Animecafe102 wrote:You might nit be able to access the textbook without being a part of the site or soemthing so instead here's a screenshot of one of my homework problems as an example! https://sta.sh/0191cpxjxtfb I just realized, the example I used is one of the ones I already solved, but even though I solved it I still don't quite get it so I think the example is still useful since it helps explain what I'm talking about haha sorry I'm in college so I know not everyone is at a level in math to help me
Okay, so you started watching the vids I linked, so I don't know if you still need your example, but here we go. ^^
From your example:
Q(x) = x^4 - 5x^3 - 5x + 8
So to find the potential zeroes, we need the first term from the greatest power and the constant (no power).
These are + 1x^4 and + 8. That means we're looking at 1 and 8.
Now you find the constant/integer factors (what those are divisible by) of those two terms.
Constant (p): +/- 1, +/- 2, +/- 4, +/- 8
Leading coefficient (q): +/- 1
Your potential zeroes are p/q. That gives us
+/- (1/1), +/- (2/1), +/- (4/1), +/- (8/1)
Which simplifies to:
+/- 1, +/- 2, +/- 4, and +/- 8
And since you don't have to check if those are real zeroes or not, those are your answers. Hopefully the videos helped, though!
bluegrassbird wrote:I HAVE A QUESTION!
TYPE OF QUESTION:
Algebra 2
YOUR QUESTION:
need help with two problems, haven't been in school for two weeks so everything kinda just left my brain...
1. 2(3)^x = 10
2. log (x^2 + 9x) = 1
note: some resources to logarithms and exponential equations would be nice ! thank you <3
Honestly, google is a great resource.
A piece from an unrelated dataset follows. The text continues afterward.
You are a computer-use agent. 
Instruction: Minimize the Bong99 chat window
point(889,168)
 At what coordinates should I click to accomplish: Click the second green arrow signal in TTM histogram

If you just use a little common sense for if a site is reputable/helpful, you can find tons of resources there from text to videos.
Log:
http://www.purplemath.com/modules/solvelog.htm
http://www.sosmath.com/algebra/logs/log ... log47.html
https://www.youtube.com/watch?v=ExbzXBS5W-k
https://www.youtube.com/watch?v=kaga-7Y44qc
https://www.youtube.com/watch?v=AAW7WRFBKdw
Exponential:
http://tutorial.math.lamar.edu/Classes/ ... pEqns.aspx
http://www.purplemath.com/modules/solvexpo.htm
http://www.sosmath.com/algebra/logs/log ... log46.html
https://www.khanacademy.org/math/algebr ... properties
https://www.youtube.com/watch?v=M6f6dANVyxA
1. 2(3)^x = 10
If we can get the bases to the same integer, then we can set the powers equal to each other (rather than having to use logs), so let's try to first simplify then transform this problem to see if that's possible.
3^x = 5
Nope, no way to transform those bases to be comparable. We'll have to take the log. Since our base is 3, let's use log base 3 to make things less complicated.
log_3(3^x) = log_3(5)
xlog_3(3) = log_3(5)
A log equation equal to the log base just equals 1.
x(1) = log_3(5)
x = log_3(5)
That, of course, equals some fraction/decimal, which you can solve for with your calculator, but the log answer should be acceptable.
I solved the log for x (it's about 1.46) and stuck that back in the original equation to check, and it works. I also checked with this site: https://www.symbolab.com/solver/exponen ... 20%3D%2010 which uses ln instead, but their graph lines up with our answer above.
2. log (x^2 + 9x) = 1
This is log 10, as that's the default log when not explicitly defined otherwise. You can 'get rid' of the log by putting all other terms on the other side and setting those as an exponent of your base (10). In this case, that's pretty easy.
x^2 + 9x = 10^1
x^2 + 9x = 10
Now you can solve like any other quadratic.
x^2 + 9x - 10 = 0
(x + 10)(x - 1) = 0
x + 10 = 0
x = -10
x - 1 = 0
x = 1
You should check my work, as it's been a while, but your solutions should be -10 and 1. You should check mathematically, but I just stuck it into google to have google graph it so I could check the zeroes, which are indeed -10 and 1.
If you can't factor an equation like you could this one, you'll need to use the quadratic formula instead.